Medicare Advantage (MA) plan options are limited by the county you reside in. These plans come as HMO, PPO and PFFS options. They are available with prescription drugs (MAPD), and without prescription (MA) benefits.
Annual Enrollment Period (AEP) is a specific time each year when you can change plans. During the AEP you can switch from one you switch from one plan to any other plan that is available in your county (as long as you do not have "final stage renal failure"). You can move from MAPD to MAPD, MA to MA, MAPD to MA and MA to MAPD. If you do not select a plan with prescription benefits (MA) at your enrollment, you will not be able to make a change until the next AEP to a plan which cover prescription drugs (MAPD). During the AEP you can also switch from a Medicare Supplement (Medi-Gap) plan with or without a Prescription drug plan (PDP) to an MA or MAPD plan. This is also the time where you can move from an MA or MAPD plan to a Medicare Supplement.
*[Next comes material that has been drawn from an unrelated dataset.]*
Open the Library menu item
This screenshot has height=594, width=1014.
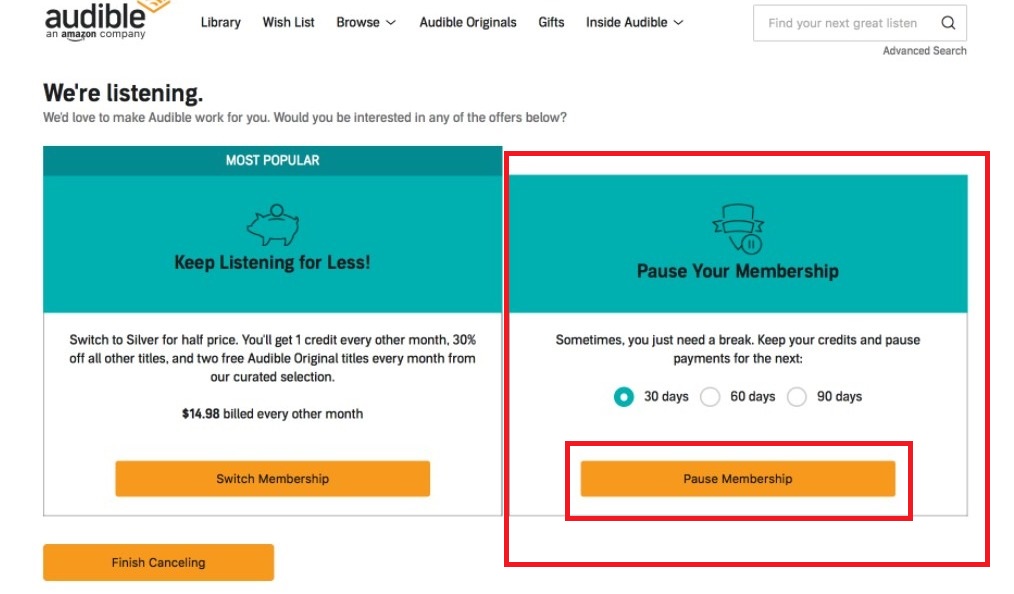tap(220, 22)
To do this you will need to complete an application with a health questionnaire. AEP starts October 15th and ends on December 7th for a January 1st effective date. Other than this time, you would need to have a Special Enrollment Period (SEP) available to you.
AEP = Annual Enrollment Period: The time of year you can make plan changes.
PDP = Prescription Drug Plan: Qualified Medicare Part D Prescription drug plan.
MAPD = Medicare Advantage Prescription Drug plan: Health plan that includes a Part D RX plan.
MA = Medicare Advantage plan without prescription benefits: Health plan without a Part D RX plan.
SEP = Special Enrollment Period: A reason you can switch plans out of the AEP (i.e. You moved, you lost coverage from your employer, you received a low income subsidy (LIS).
PPO = Preferred Provider Organization: This is a type of provider network where you may or may not have a primary physician. You may or may not need a referral to see a specialist. You may seek care outside of your network, for a greater cost share of the treatment. In an Emergency all care is “in network”.
HMO = Health Maintenance Organization: type of provider network for a Health Plan where you have a Primary Care Physician and you must receive a referral to seek care from a Specialist. There is no out of network coverage. In an Emergency all care is “in network”.